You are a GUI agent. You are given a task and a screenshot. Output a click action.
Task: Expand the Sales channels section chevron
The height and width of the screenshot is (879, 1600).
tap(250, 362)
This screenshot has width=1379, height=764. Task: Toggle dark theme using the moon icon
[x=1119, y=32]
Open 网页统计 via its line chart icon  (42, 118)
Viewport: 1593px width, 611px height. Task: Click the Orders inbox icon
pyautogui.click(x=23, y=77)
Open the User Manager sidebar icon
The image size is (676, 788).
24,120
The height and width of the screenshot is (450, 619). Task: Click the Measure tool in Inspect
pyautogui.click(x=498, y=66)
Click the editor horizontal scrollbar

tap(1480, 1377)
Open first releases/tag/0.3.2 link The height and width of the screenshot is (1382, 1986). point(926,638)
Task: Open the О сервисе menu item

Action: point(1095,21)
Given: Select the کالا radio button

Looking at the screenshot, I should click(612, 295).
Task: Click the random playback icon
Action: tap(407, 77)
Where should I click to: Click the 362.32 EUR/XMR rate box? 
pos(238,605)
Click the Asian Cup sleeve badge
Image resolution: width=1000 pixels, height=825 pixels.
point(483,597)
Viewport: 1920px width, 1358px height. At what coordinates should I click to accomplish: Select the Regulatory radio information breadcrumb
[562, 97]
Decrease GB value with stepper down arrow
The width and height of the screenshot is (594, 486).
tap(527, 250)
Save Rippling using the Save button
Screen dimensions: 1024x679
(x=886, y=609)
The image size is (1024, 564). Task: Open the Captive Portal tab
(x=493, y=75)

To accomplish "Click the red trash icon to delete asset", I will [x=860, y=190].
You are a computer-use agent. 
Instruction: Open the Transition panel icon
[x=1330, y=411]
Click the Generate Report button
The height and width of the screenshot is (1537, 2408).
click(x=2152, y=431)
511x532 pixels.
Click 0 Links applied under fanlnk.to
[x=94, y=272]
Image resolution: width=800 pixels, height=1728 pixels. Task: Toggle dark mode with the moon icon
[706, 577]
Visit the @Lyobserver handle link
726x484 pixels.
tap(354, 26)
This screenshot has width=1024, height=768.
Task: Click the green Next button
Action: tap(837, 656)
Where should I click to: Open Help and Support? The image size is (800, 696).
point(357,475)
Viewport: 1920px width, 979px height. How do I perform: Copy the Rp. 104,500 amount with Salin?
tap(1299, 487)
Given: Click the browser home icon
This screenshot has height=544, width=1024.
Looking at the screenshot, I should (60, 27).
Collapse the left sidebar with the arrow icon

◇ ◇ ◇ ◇

Exercise details: Extract the records above, unchanged, from the line containing "The height and width of the screenshot is (450, 619)." through the end of the records, including both of those lines.

Answer for the task:
The height and width of the screenshot is (450, 619). Task: Click the Measure tool in Inspect
pyautogui.click(x=498, y=66)
Click the editor horizontal scrollbar

tap(1480, 1377)
Open first releases/tag/0.3.2 link The height and width of the screenshot is (1382, 1986). point(926,638)
Task: Open the О сервисе menu item

Action: point(1095,21)
Given: Select the کالا radio button

Looking at the screenshot, I should click(612, 295).
Task: Click the random playback icon
Action: tap(407, 77)
Where should I click to: Click the 362.32 EUR/XMR rate box? 
pos(238,605)
Click the Asian Cup sleeve badge
Image resolution: width=1000 pixels, height=825 pixels.
point(483,597)
Viewport: 1920px width, 1358px height. At what coordinates should I click to accomplish: Select the Regulatory radio information breadcrumb
[562, 97]
Decrease GB value with stepper down arrow
The width and height of the screenshot is (594, 486).
tap(527, 250)
Save Rippling using the Save button
Screen dimensions: 1024x679
(x=886, y=609)
The image size is (1024, 564). Task: Open the Captive Portal tab
(x=493, y=75)

To accomplish "Click the red trash icon to delete asset", I will [x=860, y=190].
You are a computer-use agent. 
Instruction: Open the Transition panel icon
[x=1330, y=411]
Click the Generate Report button
The height and width of the screenshot is (1537, 2408).
click(x=2152, y=431)
511x532 pixels.
Click 0 Links applied under fanlnk.to
[x=94, y=272]
Image resolution: width=800 pixels, height=1728 pixels. Task: Toggle dark mode with the moon icon
[706, 577]
Visit the @Lyobserver handle link
726x484 pixels.
tap(354, 26)
This screenshot has width=1024, height=768.
Task: Click the green Next button
Action: tap(837, 656)
Where should I click to: Open Help and Support? The image size is (800, 696).
point(357,475)
Viewport: 1920px width, 979px height. How do I perform: Copy the Rp. 104,500 amount with Salin?
tap(1299, 487)
Given: Click the browser home icon
This screenshot has height=544, width=1024.
Looking at the screenshot, I should (60, 27).
Collapse the left sidebar with the arrow icon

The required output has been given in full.